MUMBLE MUMBLE
ovvero
CONFESSIONI DI UN ORFANO D’ARTE
di Emanuele Salce e Andrea Pergolari
con Emanuele Salce
e Paolo Giommarelli
TEATRO BRANCACCINO
dal 21 al 24 gennaio
Mumble Mumble è una bellissima “confessione di un orfano d’arte” in cui Emanuele Salce regala al pubblico un racconto intimo e personale, uno squarcio sulla dimensione privata di una famiglia allargata composta da personaggi dal nome importante, imponente e impegnativo.
Questo figlio d’arte, nato accartocciato su se stesso e che aveva imparato ad essere invisibile, che da giovane nutriva scetticismo nei confronti del Teatro e che, cercando la propria strada, si iscrisse a tre corsi di laurea differenti, fece l’assicuratore e altro ancora, non pensando minimamente, un giorno, di voler calcare un palco, con questo racconto cerca di liberarsi dal peso del nome, non per giustificare se stesso agli altri, ma per sua intima e personale esigenza, come a mettere in chiaro a se stesso qualcosa di cui prende coscienza nel momento stesso in cui la racconta.
Una confessione che Emanuele ha fatto, sembrerebbe, prima a se stesso per poter capire, comprendere e realizzare, una volta per tutte, chi egli stesso fosse.
Un racconto che non vuole e non tende a difendere alcuna posizione personale, ma che dona allo spettatore una parte riservata e personale della vita di un uomo in relazione alla morte dei suoi padri.
Si parla di morte in questo racconto, ma in maniera leggera, allegra, dissacrante, come morte indissolubilmente legata alla vita, la vita di chi resta e quella vissuta da chi se ne è andato.
Non c’è celebrazione, né autoreferenzialità; ci sono sincerità e schiettezza nel raccontare gli eventi che hanno caratterizzato i momenti immediatamente successivi alla morte di due grandissimi interpreti ed esponenti della cultura italiana che ci hanno fatto conoscere anche nel mondo.
Durante le prove in un camerino, Emanuele Salce si cimenta col personaggio del Grande Inquisitore dei Fratelli Karamazov tentando di conciliare la verità assoluta che trova nelle pagine di Dostoevskij con i momenti più grotteschi dei funerali dei suoi due padri.
Un fiume in piena di ricordi surreali, ironici finanche comici e, a tratti, esilaranti; un racconto personale dell’uomo (intenzioni, aspettative e imprevisti) e del figlio.

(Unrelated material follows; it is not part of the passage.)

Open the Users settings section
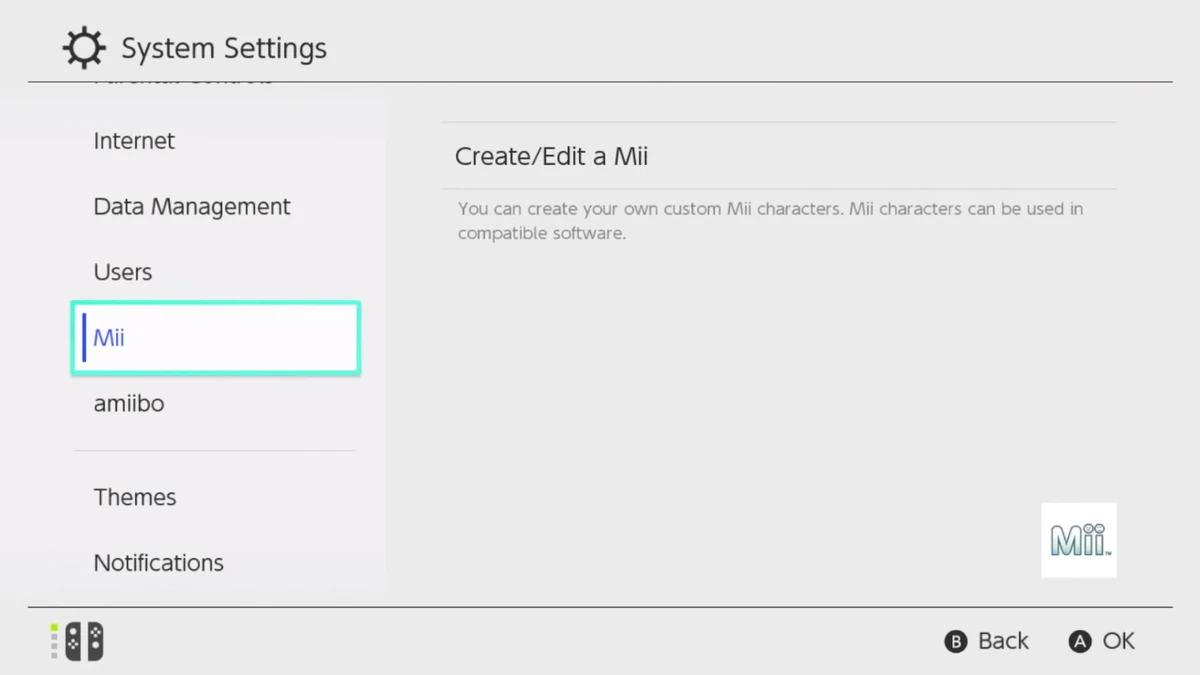 pos(122,271)
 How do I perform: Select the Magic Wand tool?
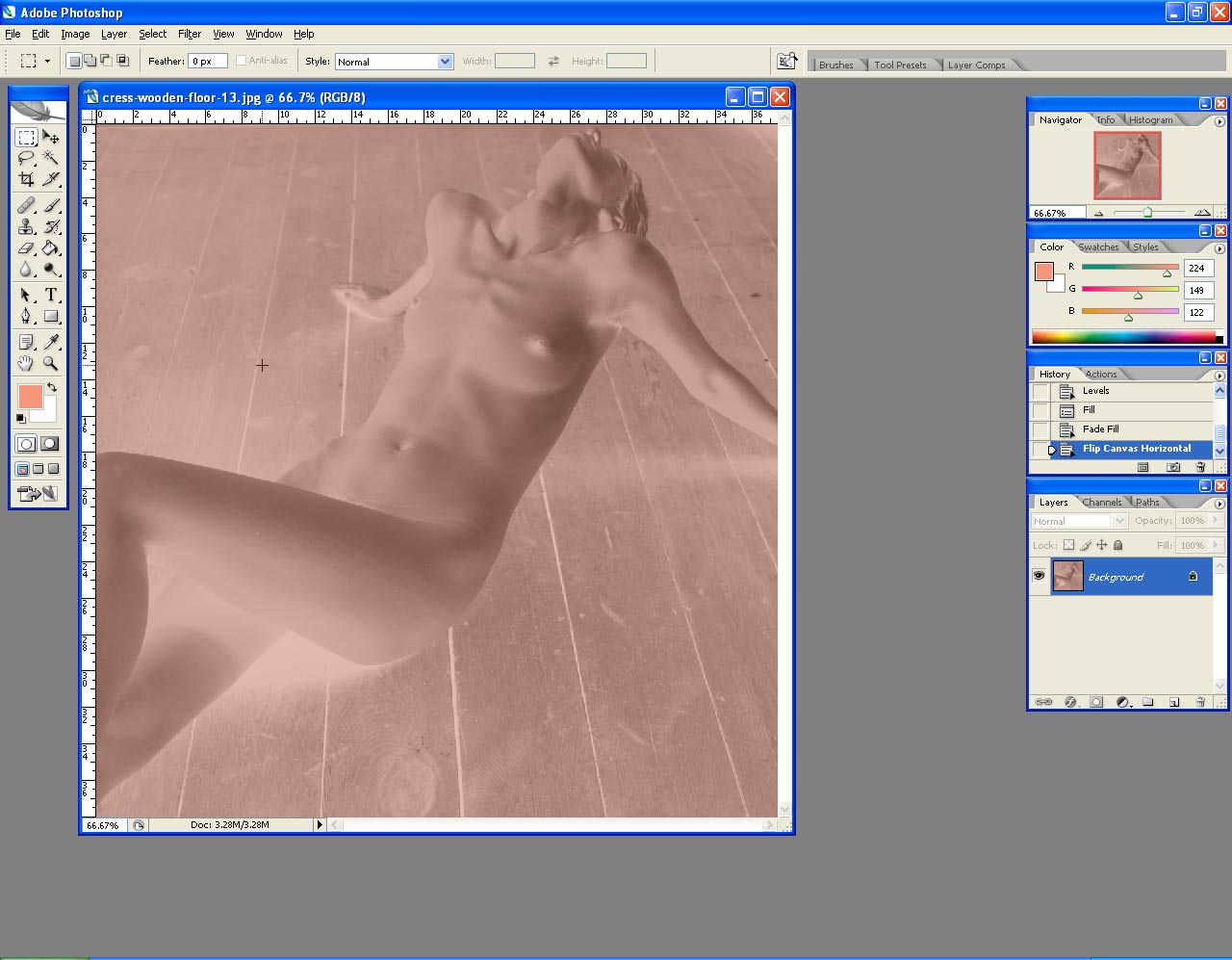point(51,158)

Una testimonianza vera, sincera, divertente e affettuosa: un dolcissimo ricordo delle vicende di famiglia e di due illustri uomini.
Quello che colpisce di questo racconto è il mettersi a nudo di Emanuele con semplicità, sincerità e grandissima ironia, prima di tutto rivolta a se stesso e poi agli altri e agli eventi.
Conosceremo così Emanuele, bambino cresciuto alla corte di Gassman, che ci racconterà delle sue esperienze familiari col Maestro e del suo legame col padre Luciano Salce.
Conosceremo Emanuele giovane che si trova ad affrontare la morte del padre Luciano e poi, più adulto, quella dell’altro padre Vittorio, attraverso il racconto di incontri con personaggi insoliti, inaspettati e bizzarri.
Infine vivremo il suo momento catartico, la sua presa di coscienza e liberazione da un peso, reale e simbolico, nello strabiliante racconto dell’incontro con una irresistibile bionda australiana e gli effetti nefasti e funesti di una boccetta di lassativi.
A fare da contraltare ad Emanuele è il discreto e ironico personaggio, a sua volta spettatore, Paolo Giommarelli, complice e provocatore di una confessione intima, privata, tenera e affettuosa. Una sorta di Virgilio che accompagna Emanuele nel viaggio attraverso i propri ricordi più intimi per lasciare, infine, un ultimo saluto, rispettoso, ma allo stesso tempo pieno d’amore, ai suoi due papà e un modo per perpetuarne un ricordo personale e umano.